Gilkes, however, highlighted additional costs that were incurred in producing shows.

“The Government gets the majority of the money, 17.5 per cent VAT [value added tax] to start with,” he explained.

“Then they get 25 per cent of the value of whatever foreign entertainment you bring in, that is through the withholding tax, and then you have to pay for the police.”

He said using the entire Kensington Oval facility could cost the entertainer more than $40 000.

Gilkes said that entertainment was always a business venture, but it was treated casually and viewed by some as just another event.

 He said the Hennessy Artistry event was successful, both as a show and a business.

 “It is no longer putting on a show and people coming and then going back home,” he remarked.

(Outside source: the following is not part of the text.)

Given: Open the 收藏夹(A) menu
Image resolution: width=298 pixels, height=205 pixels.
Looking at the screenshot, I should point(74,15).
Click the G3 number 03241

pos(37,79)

“There is a whole community that depends on the production, both before and during. It is the volume of sales and the clothing that people buy. There is so much benefit that is enjoyed by store owners, both the big and small establishments.  There is a whole industry that is built up around the entertainment and other major shows.”

He said Kensington Oval also would have a source of revenue which otherwise would not be there. (JS)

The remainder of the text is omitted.